Jim Atkins, president of the National Association of Estate Agents, says that this will maintain the market's equilibrium.
"People in the UK still have this desire to own their own property and improve their homes, by moving from property to property," he says.
"We have got increased mobility of employment and people move from firm to firm and area to area."
Despite these encouraging signs, property prices have rocketed and many people are overstretching themselves to get on the property ladder.
Some people may be concerned that we are heading for a repeat of the housing crash and negative equity, which dogged the lives of many in the early 1990s.
A quarter of a million homes were repossessed from people who bought when the market peaked in the late 1980s, but were then unable to meet their repayments after mortgage rates doubled.
As now, people were overstretching themselves to purchase a property.
In London, for example, they were spending on average 6.1 times their gross earnings on buying a house - just slightly more than today's levels of 5.5.

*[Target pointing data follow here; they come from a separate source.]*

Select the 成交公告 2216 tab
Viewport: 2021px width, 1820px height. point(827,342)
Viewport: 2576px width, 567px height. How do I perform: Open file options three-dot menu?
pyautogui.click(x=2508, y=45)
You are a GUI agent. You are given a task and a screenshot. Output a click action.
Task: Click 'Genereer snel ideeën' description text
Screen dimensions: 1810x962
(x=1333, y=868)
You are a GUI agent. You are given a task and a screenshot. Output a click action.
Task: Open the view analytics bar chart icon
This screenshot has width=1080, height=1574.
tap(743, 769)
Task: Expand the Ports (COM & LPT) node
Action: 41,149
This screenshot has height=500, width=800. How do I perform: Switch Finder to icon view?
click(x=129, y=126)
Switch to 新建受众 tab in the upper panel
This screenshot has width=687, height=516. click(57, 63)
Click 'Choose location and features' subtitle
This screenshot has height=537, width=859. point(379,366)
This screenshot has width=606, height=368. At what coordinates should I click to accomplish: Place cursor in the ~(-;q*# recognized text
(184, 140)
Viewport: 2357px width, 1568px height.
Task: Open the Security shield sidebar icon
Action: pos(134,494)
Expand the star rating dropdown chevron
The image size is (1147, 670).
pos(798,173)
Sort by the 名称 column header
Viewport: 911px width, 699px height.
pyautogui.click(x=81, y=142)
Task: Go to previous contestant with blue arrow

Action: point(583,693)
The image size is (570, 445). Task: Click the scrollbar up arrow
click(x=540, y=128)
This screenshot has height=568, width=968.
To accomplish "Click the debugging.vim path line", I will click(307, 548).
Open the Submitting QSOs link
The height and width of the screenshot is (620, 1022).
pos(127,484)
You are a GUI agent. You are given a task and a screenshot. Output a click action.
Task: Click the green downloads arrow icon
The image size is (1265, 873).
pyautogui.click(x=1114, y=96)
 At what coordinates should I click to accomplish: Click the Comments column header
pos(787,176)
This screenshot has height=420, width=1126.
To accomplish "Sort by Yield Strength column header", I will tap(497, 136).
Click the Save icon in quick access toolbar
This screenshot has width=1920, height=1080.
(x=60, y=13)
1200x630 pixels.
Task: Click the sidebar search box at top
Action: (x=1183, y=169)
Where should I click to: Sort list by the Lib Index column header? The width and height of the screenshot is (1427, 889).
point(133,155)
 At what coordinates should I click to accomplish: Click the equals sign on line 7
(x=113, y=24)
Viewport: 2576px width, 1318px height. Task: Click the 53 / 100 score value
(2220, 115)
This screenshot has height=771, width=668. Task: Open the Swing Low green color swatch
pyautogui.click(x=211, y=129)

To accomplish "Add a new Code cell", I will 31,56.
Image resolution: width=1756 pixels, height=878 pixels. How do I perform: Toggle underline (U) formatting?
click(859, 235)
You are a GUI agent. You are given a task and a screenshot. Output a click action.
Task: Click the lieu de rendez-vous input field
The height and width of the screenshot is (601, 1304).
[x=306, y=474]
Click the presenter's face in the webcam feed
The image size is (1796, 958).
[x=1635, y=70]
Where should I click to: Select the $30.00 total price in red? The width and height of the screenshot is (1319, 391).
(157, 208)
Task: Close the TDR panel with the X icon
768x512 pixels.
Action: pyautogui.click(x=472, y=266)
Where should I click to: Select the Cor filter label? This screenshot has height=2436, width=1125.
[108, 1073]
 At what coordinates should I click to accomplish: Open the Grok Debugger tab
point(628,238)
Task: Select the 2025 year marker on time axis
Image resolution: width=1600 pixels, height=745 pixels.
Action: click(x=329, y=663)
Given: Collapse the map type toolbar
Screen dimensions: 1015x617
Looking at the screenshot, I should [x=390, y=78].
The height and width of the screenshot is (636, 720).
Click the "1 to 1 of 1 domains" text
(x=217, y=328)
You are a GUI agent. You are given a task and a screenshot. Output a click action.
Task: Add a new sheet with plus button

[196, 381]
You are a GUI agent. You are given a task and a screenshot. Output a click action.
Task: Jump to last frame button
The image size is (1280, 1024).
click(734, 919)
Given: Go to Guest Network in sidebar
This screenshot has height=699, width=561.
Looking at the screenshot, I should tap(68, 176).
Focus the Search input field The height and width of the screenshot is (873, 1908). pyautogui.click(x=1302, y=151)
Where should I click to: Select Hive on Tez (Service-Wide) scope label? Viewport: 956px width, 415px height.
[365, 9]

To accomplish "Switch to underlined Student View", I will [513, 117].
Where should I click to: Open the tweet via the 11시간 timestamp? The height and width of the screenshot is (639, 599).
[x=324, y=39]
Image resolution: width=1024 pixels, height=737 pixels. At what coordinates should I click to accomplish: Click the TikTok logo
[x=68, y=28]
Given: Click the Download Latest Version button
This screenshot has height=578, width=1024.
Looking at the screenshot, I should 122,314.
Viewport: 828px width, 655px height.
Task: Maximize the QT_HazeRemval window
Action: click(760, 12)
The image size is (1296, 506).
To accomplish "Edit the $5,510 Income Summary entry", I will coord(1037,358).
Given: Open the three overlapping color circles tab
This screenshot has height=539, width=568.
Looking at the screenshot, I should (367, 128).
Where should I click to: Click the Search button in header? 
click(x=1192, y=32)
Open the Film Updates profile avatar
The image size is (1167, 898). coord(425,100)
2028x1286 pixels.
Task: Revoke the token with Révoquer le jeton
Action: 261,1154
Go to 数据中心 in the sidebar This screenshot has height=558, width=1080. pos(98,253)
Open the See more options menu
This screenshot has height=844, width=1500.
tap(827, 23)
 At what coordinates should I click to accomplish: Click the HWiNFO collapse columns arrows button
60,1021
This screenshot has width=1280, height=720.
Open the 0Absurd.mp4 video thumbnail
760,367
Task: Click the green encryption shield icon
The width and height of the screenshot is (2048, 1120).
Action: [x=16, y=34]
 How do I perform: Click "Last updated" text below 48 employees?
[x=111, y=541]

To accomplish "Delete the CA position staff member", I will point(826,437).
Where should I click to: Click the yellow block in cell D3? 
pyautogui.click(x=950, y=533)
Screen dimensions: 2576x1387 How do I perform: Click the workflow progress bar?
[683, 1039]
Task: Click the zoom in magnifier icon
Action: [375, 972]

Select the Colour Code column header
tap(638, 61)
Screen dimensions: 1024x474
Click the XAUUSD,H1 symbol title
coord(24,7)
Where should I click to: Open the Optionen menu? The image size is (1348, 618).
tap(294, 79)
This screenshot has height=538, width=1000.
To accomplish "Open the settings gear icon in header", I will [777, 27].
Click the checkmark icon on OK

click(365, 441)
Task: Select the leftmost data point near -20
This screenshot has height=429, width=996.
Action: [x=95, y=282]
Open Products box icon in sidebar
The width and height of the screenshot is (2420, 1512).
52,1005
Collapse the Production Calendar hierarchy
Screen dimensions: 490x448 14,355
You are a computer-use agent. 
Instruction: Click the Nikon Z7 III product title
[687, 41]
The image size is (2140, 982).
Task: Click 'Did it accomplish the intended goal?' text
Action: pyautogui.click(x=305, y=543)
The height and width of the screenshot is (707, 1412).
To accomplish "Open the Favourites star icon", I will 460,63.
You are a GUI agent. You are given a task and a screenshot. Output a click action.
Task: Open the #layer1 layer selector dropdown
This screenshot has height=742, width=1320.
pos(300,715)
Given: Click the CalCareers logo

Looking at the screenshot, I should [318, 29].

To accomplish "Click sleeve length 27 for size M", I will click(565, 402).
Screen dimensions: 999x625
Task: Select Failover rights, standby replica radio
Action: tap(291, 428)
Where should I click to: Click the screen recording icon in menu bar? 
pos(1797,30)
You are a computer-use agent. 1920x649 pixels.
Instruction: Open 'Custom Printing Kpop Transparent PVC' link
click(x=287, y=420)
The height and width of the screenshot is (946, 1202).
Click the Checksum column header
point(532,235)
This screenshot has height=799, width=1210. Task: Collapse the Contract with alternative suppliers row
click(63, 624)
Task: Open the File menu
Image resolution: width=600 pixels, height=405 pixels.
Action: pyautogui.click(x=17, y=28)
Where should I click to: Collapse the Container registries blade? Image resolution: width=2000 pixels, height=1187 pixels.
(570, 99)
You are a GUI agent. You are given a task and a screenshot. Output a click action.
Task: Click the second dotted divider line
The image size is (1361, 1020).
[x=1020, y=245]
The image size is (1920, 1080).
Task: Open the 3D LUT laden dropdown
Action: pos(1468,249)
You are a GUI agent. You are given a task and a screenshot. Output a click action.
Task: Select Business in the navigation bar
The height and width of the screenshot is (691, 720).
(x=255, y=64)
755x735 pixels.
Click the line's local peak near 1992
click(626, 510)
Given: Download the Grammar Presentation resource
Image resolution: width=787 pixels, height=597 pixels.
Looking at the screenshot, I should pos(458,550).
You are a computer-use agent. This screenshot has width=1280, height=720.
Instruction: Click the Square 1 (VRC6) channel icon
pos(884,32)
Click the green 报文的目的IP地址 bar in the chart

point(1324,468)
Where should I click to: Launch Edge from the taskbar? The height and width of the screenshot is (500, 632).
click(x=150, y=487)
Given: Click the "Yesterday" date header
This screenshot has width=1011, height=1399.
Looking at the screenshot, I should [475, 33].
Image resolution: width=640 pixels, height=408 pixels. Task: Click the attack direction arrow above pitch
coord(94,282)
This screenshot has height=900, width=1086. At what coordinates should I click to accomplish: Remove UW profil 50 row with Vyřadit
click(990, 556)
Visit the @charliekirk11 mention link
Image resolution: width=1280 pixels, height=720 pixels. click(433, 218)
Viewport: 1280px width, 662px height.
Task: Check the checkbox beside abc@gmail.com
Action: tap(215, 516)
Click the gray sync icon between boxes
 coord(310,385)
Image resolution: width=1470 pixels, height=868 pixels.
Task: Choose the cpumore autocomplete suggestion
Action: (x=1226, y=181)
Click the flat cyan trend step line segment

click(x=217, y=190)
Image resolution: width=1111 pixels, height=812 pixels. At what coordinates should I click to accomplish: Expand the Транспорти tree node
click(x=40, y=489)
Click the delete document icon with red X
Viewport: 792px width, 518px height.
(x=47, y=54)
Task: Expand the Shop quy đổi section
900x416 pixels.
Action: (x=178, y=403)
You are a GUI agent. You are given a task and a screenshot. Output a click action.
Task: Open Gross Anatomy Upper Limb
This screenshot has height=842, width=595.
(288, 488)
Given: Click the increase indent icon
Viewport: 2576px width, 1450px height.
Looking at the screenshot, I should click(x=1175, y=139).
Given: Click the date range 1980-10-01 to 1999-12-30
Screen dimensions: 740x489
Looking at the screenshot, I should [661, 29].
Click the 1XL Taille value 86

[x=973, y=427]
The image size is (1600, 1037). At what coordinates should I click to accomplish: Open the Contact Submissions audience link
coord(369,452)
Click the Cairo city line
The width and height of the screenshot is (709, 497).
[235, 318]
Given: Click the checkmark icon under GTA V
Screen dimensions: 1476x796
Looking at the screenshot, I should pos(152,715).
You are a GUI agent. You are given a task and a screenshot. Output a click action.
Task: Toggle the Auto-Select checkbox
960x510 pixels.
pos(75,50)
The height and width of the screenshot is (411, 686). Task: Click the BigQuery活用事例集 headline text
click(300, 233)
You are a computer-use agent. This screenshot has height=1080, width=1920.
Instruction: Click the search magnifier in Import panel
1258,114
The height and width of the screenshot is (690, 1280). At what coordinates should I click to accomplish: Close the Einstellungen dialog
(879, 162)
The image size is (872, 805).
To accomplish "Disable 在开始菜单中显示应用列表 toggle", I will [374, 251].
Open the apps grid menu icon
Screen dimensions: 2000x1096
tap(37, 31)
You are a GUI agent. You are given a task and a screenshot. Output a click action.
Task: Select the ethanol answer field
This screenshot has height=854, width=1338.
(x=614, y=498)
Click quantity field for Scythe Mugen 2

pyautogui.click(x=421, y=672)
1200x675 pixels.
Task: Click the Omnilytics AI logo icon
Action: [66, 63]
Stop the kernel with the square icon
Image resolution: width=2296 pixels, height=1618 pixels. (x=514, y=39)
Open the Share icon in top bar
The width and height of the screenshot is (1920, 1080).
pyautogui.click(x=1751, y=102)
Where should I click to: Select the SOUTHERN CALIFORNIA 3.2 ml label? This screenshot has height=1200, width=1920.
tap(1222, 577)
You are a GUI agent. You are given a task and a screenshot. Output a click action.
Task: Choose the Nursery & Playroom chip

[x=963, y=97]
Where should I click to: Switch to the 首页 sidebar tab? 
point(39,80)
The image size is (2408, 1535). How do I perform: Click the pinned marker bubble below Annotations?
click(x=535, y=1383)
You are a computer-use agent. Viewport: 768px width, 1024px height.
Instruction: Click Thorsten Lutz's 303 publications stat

The average over the last twenty years has been 4.2.
The difference today is that while the cost of purchasing a house is increasingly expensive, mortgages are very affordable.
According to the Halifax, back in March 1990, 41% of a first-time buyer's gross earnings were on average soaked up by mortgage payments.
Today only 15% of gross income is spent on mortgage payments, a drop from 21% last July.
While interest rates are expected to rise over the next two years, any upward movement is expected to be much less dramatic.
For example, both Halifax and the Centre for Economics and Business Research predict that interest rates will rise to 4.5% towards the end of the year, with Halifax predicting an increase to 5.5% within two years.
Even so, this slight movement should have an effect on the market by making mortgage payments slightly less affordable for homebuyers.
Experts believe that this should contribute to a cooling of the market towards the end of the year, particularly at the lower end of the market.
Other market indicators
At the moment, however, sellers continue to achieve better prices, according to Hometrack.
Prices actually achieved as a percentage of the asking price rose sharply from 94.7% to 95.7% in the month to 15 February.
But buyers, who have had a torrid time in recent years, should take comfort from the fact that the benefits of a rising market for sellers is often overblown.
This is because most people selling will be trading up, and buying a more expensive property.
Word of caution
Knowledge of the local market, an ability to achieve a good re-sale value as well as other factors that are likely to influence house prices - such as proximity to good schools - are especially important for buyers, say experts.
Thanks to the internet, it is much easier for buyers to judge the state of the housing market in the area they wish to purchase.
There are a number of websites where people can get information on prices and neighbourhoods, such as Upmystreet.com and the Land Registry website.
Nationwide, Halifax and Hometrack surveys are also available online - and Nationwide, for example, has an easy to use price calculator.
Borrowers are warned by financial advisers not to overstretch themselves and they can fix their mortgage if they are concerned about rising interest rates.
Mid- to long-term investment
While the market does not have the same correlation between high prices and high mortgage rates as it did in the early 1990s, buyers are still advised to be cautious - and they must view property as a mid- to long-term investment.
It took almost 10 years for many people to get on an equal keel after the negative equity of the early 1990s.
On average people who bought at the peak in May 1989, had to wait until January 1998 to see their properties reach the same value.
The housing market on a national level and in many parts of the country is not the place to make a quick buck.
Experts stress that it is even more important for people to view property as an investment in the future.
"Any purchase of a property has to be a medium- to long-term prospect," says Mr Atkins.